Perché queste iniziative abbiano successo – come emerge dalla visione di Accenture -, occorre lavorare su un ampio ecosistema di competenze e di infrastrutture che tenga in considerazione ad esempio le indicazioni governative, i vincoli paesaggistici, gli attori del banking e la capacità di gestire la scelta del solare anche in concomitanza di ristrutturazioni o nuove costruzioni. Un grandissimo numero di variabili e di dati che devono generare informazioni chiare, utili, precise per permettere a chi sta valutando un investimento di arrivare alla decisione finale in modo veloce, consapevole e sicuro. Il tutto con una visione puntuale anche in termini di ritorno dell’investimento.

 

Il Cloud per creare nuovo valore sostenibile, grazie ai dati

In un contesto che vede il Cloud svolgere un ruolo sempre più determinante, Google Cloud rappresenta una realtà impegnata da lungo tempo sui temi della sostenibilità.
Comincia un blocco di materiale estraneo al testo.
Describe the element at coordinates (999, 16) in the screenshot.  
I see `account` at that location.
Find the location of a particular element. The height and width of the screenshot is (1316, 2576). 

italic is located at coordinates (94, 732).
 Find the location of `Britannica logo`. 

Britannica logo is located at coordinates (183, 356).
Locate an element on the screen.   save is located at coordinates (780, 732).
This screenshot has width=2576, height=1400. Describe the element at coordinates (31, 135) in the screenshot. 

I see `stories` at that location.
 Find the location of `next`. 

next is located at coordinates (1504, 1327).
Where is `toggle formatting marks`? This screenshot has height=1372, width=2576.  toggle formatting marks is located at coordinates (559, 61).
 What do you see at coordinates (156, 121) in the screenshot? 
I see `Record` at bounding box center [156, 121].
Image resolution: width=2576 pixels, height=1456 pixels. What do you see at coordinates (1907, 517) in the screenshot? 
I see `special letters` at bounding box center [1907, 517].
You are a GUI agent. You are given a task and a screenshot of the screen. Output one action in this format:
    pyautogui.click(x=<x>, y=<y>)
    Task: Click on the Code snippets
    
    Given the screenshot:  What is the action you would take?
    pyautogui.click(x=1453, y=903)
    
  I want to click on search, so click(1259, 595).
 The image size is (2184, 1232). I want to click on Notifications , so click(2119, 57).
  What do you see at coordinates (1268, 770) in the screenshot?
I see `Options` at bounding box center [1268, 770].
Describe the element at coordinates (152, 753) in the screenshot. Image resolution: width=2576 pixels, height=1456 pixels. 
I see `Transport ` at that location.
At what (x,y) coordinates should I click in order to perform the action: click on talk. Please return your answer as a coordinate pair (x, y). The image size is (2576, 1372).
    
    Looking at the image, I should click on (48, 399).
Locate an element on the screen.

L’azienda ha sviluppato un’offerta pensata per aiutare i propri clienti a ridurre il loro impatto ad esempio con strumenti come il Google Cloud Region Picker che mostra i dati relativi all’analisi delle emissioni alla latenza e al costo delle risorse delle cloud region di Google, allo scopo di aiutare i clienti a scegliere la region più adatta alle loro esigenze anche in termini di impatto ambientale.

Per le imprese è un passaggio importante. È arrivato il momento di integrare la sostenibilità nei loro piani  industriali e strategici, senza trascurare aspetti cruciali quali lo sviluppo delle competenze, la riduzione della complessità e tutte quelle leve che stabiliscono una relazione sempre più diretta tra sostenibilità e competitività. Adottando e integrando pratiche di management strutturate, modelli organizzativi e operativi, dettagliando i processi a supporto ed una sempre più frequente, granulare ed accurata misurazione delle metriche di sostenibilità, anche combinandole con le metriche di business operative, economiche e finanziarie.